Я продолжала двигаться дальше благодаря поддержке моей семьи. Жизнь в Европе меня абсолютно изменила, хотя некоторые привычки остались прежними. Например мама Алекса была поражена тем, что я вообще не пью таблетки, даже когда болею, и приучаю к этому дочь. У нас все на травах, мы не из тех, кто вечером принимает таблетку, чтобы уснуть, а утром другую — чтобы проснуться, как принято в Америке. Для них было открытием, что у меня для каждого классического заболевания типа гриппа и простуды свои рецепты.

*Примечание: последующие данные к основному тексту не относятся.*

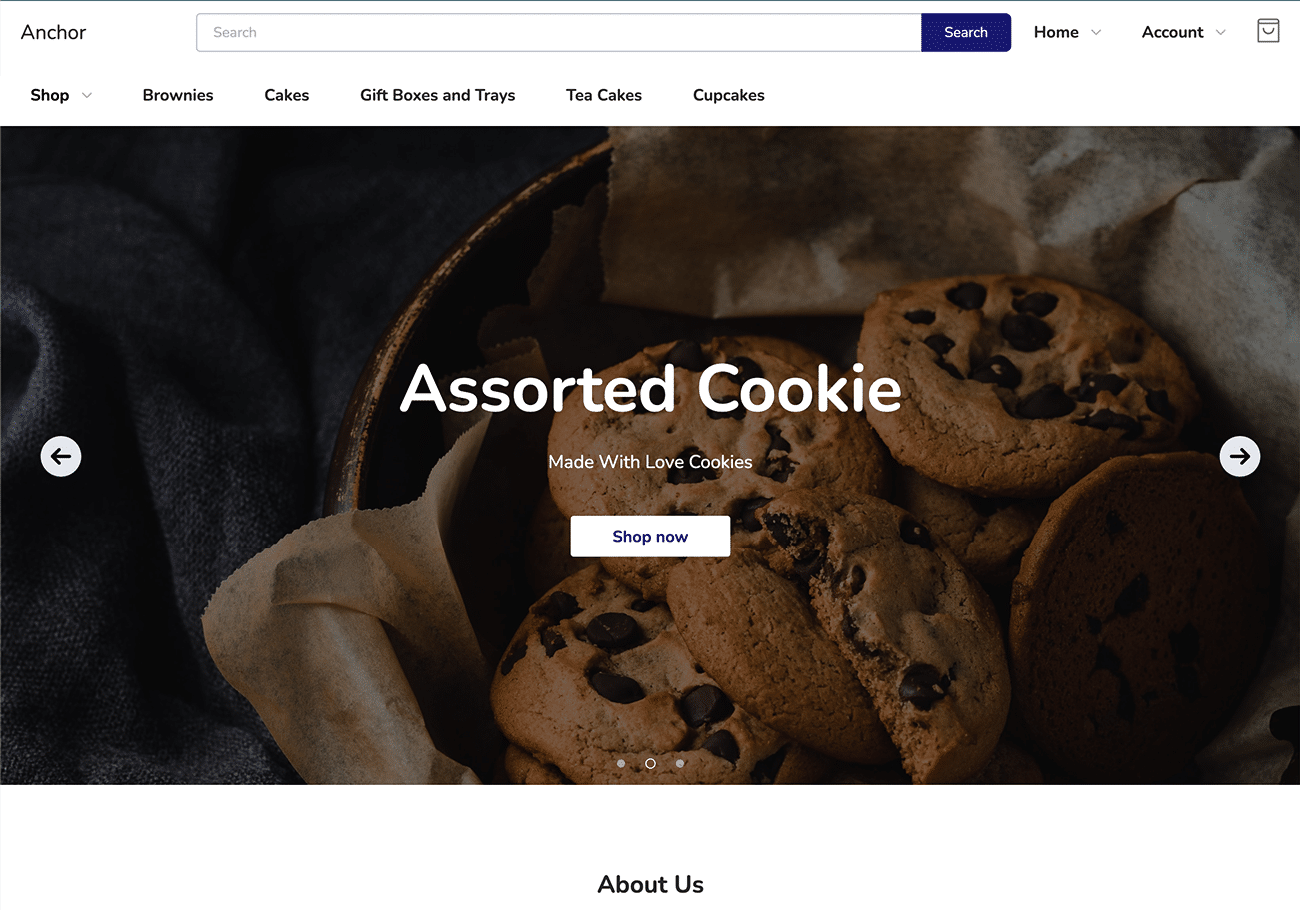This screenshot has width=1300, height=910.
Task: Open Gift Boxes and Trays category
Action: (438, 95)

Поражает европейцев и наша трудоспособность, они не привыкли к этому, и такой режим для них чужд. После того как я отработала в Мексике с полугодовалой малышкой, мы встретились с отцом Алекса и тот с восхищением сказал: «Ты молодец! Я узнаю в тебе себя! Даже маленький ребенок не стал помехой». Однажды, уже после нашего расставания, Александр сказал ему, что я карьеру ставлю выше ребенка, объясняя это тем, что когда мне необходимо было улететь, я оставила дочку дома.
К тому времени Анджелина пошла в детский сад, и я не могла ее взять с собой. До этого было гораздо проще — мы летали вместе. Смерфит-старший защитил меня, сказал сыну: «Когда вы были маленькими детьми, я тоже очень много работал, чтобы у тебя была такая жизнь, как сейчас. Поэтому ты получил образование в лучших университетах мира. Ты не имеешь права упрекать Викторию, что она живет не за твой счет и ничего у тебя не просит».

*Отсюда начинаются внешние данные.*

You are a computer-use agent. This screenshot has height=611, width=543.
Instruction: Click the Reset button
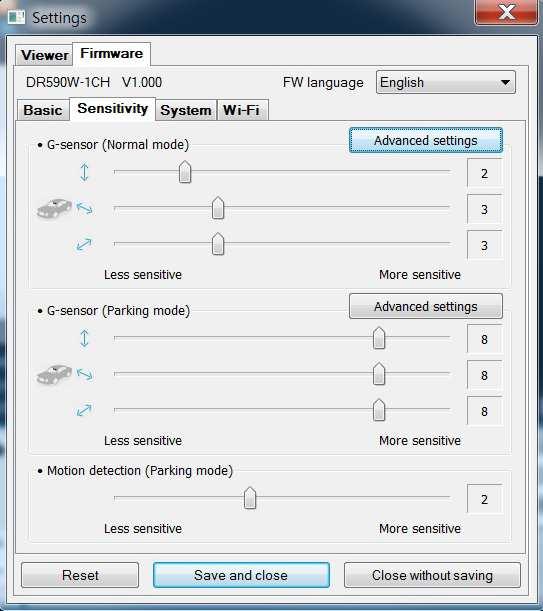point(80,575)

Дело не в том, что Алекс не давал мне денег или приходилось их просить, просто я привыкла рассчитывать на себя. Он не бедный человек, но я не могла позволить ему содержать и мою семью, оставшуюся в России. У меня есть сестра, которой стараюсь помогать, племянница, которой я оплачиваю обучение, и мама, любящая путешествовать. У нее дом в Москве, но по состоянию здоровья бывать здесь она может только летом. На остальное время я отправляю ее в теплые страны.